--- Data provided ---
_ _ _ _

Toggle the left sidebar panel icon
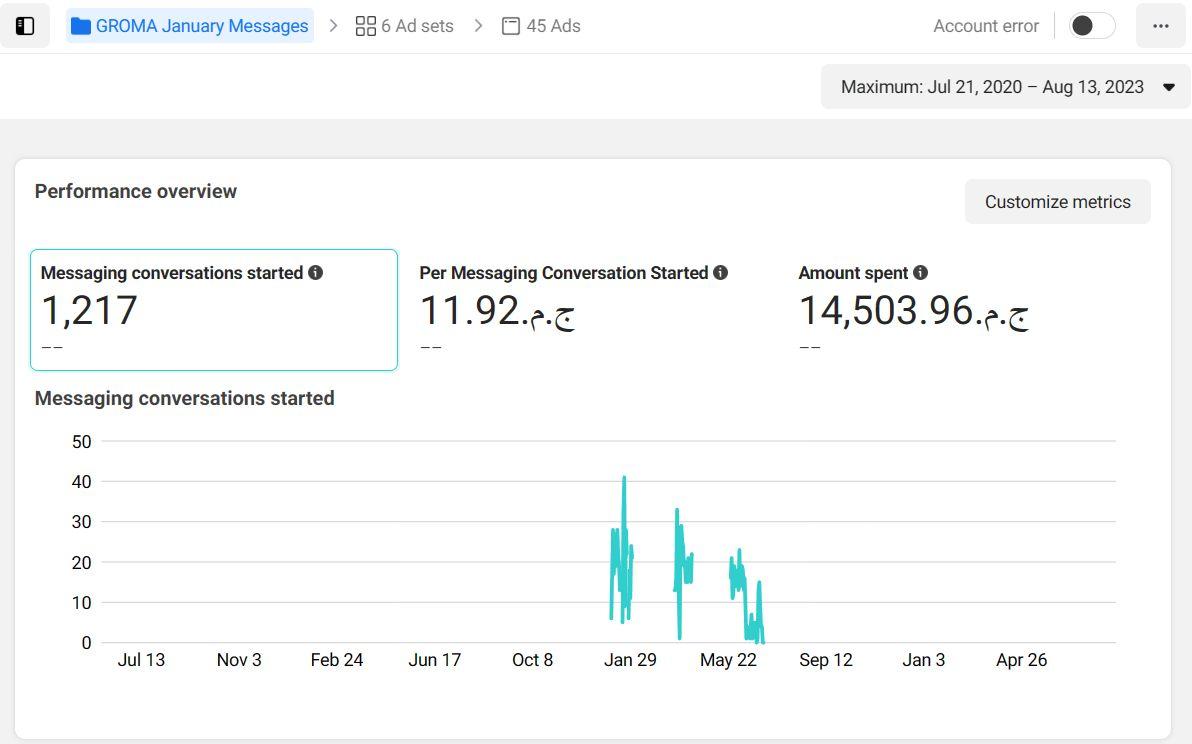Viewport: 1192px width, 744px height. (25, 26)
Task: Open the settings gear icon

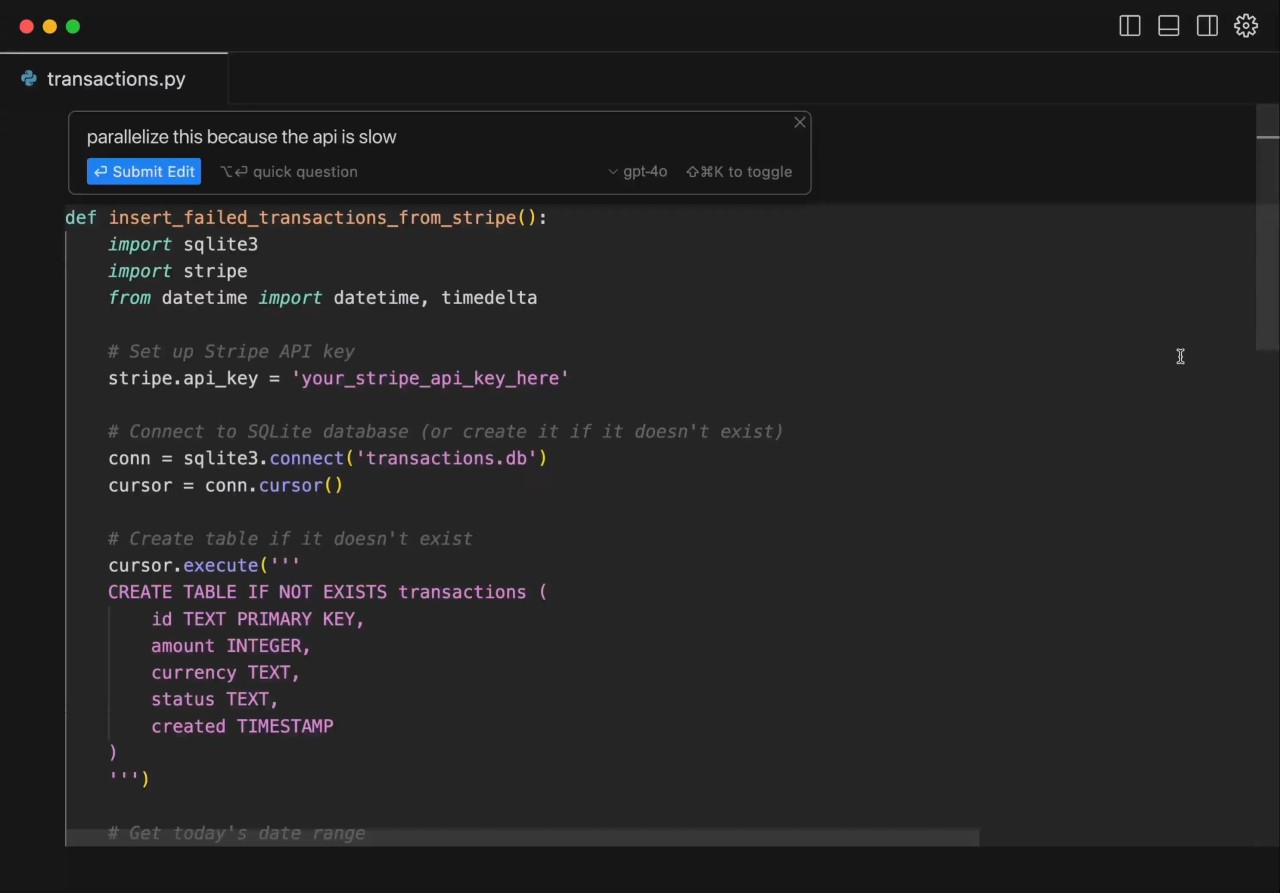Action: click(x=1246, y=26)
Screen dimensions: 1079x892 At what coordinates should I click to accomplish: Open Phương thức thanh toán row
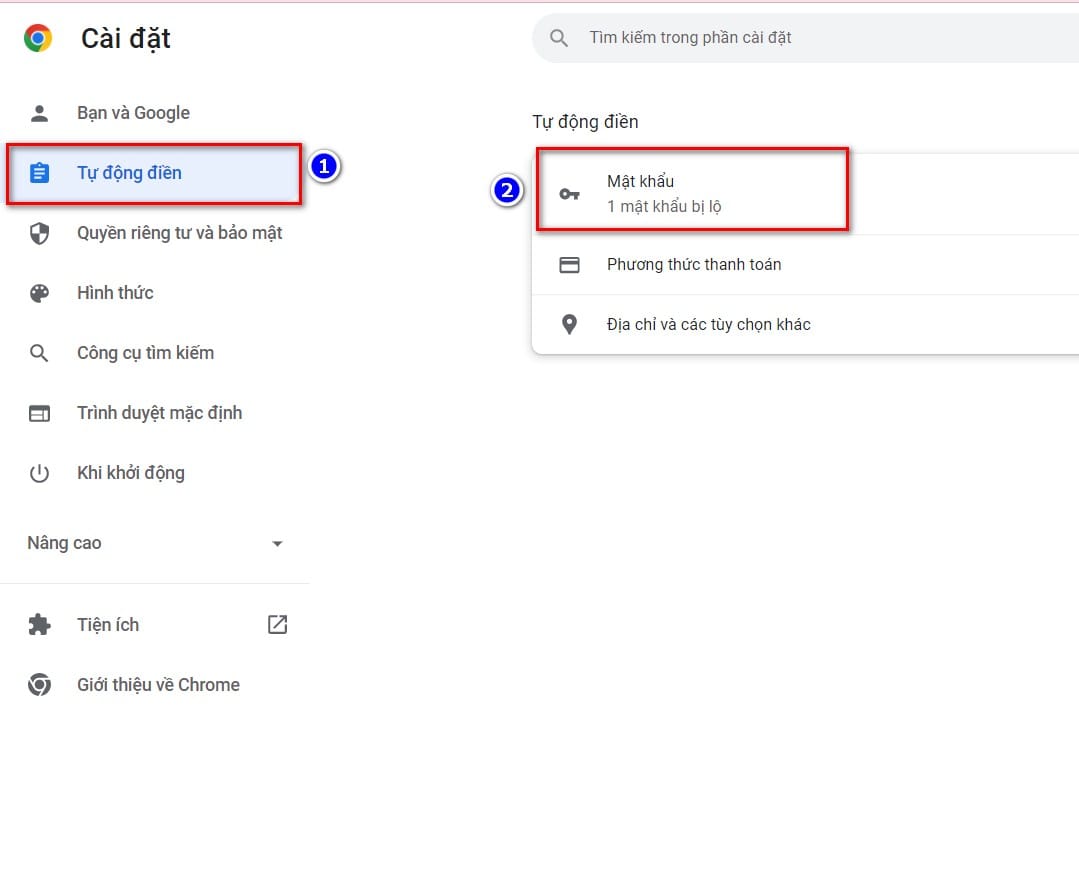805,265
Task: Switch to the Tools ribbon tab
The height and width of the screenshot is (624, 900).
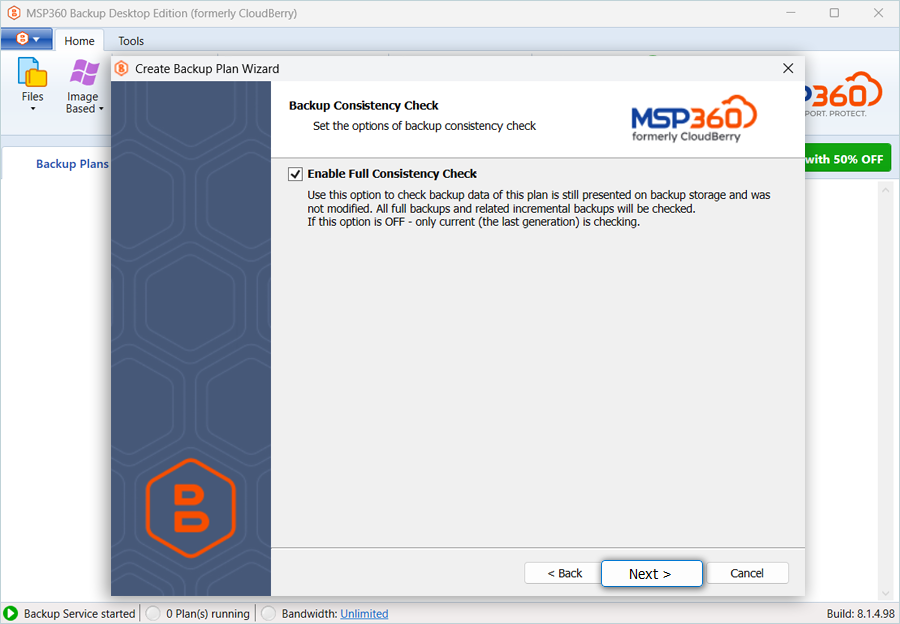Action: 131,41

_ _ _ _

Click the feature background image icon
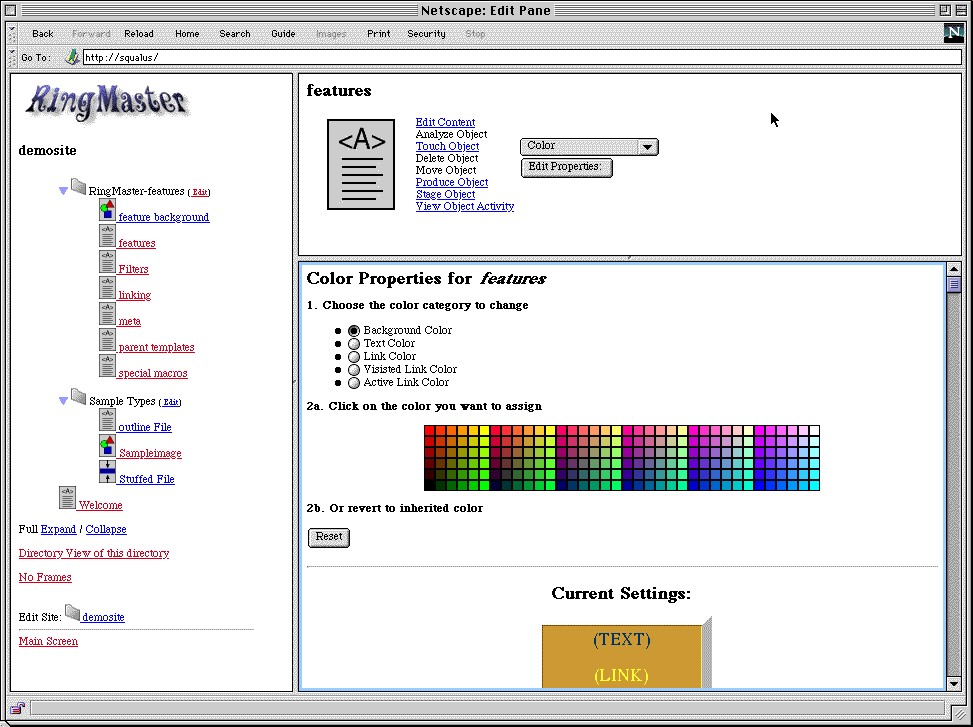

_ _ _ _

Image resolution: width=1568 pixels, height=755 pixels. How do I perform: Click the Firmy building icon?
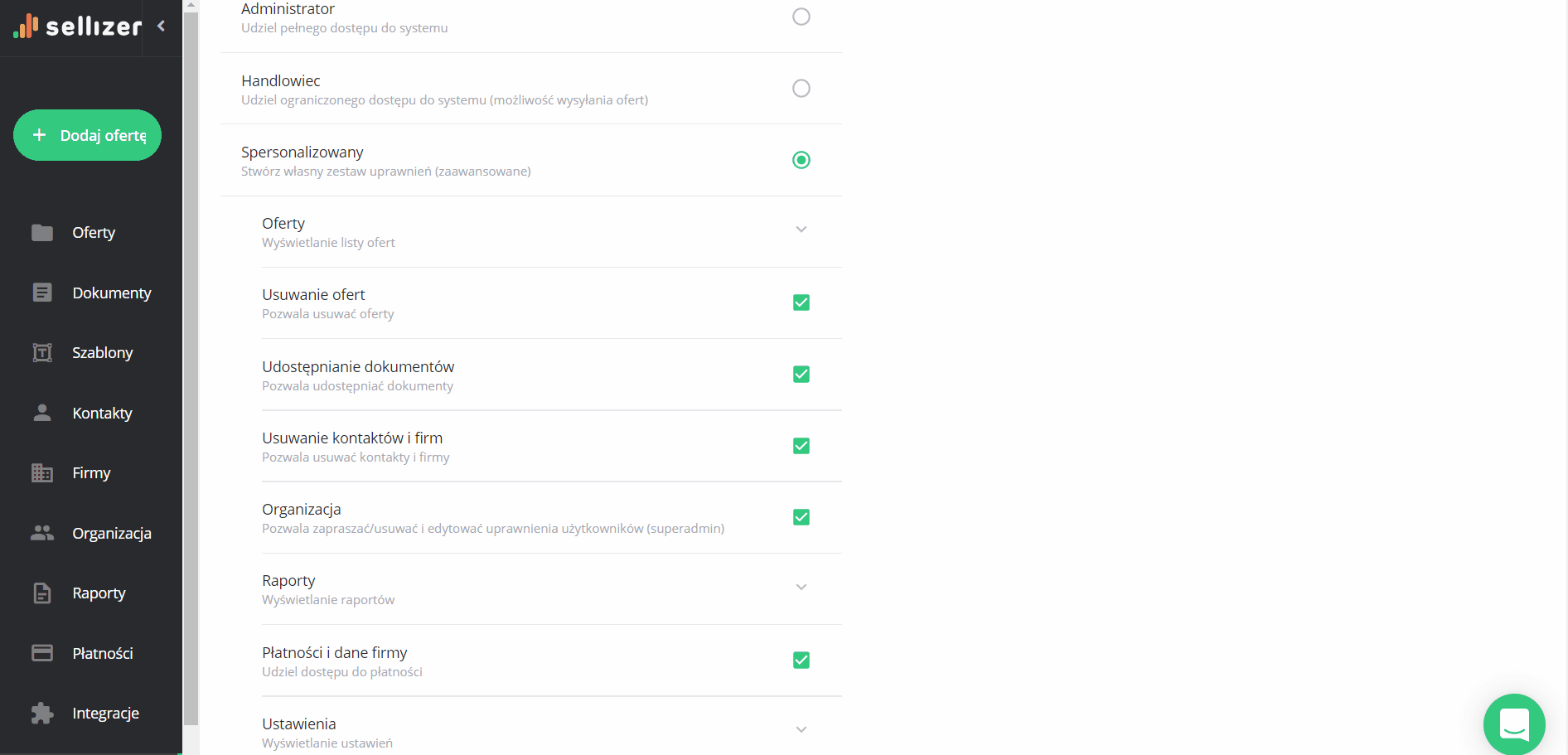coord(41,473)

_ _ _ _

--- Work request ---
Starting at the line above with "Toggle the left sidebar panel icon", output every line exactly up to and including the line with "Task: Switch to the Tools ribbon tab", but none of the pictures.

--- Solution for this problem ---
Toggle the left sidebar panel icon
Viewport: 1192px width, 744px height. (25, 26)
Task: Open the settings gear icon

Action: click(x=1246, y=26)
Screen dimensions: 1079x892 At what coordinates should I click to accomplish: Open Phương thức thanh toán row
805,265
Task: Switch to the Tools ribbon tab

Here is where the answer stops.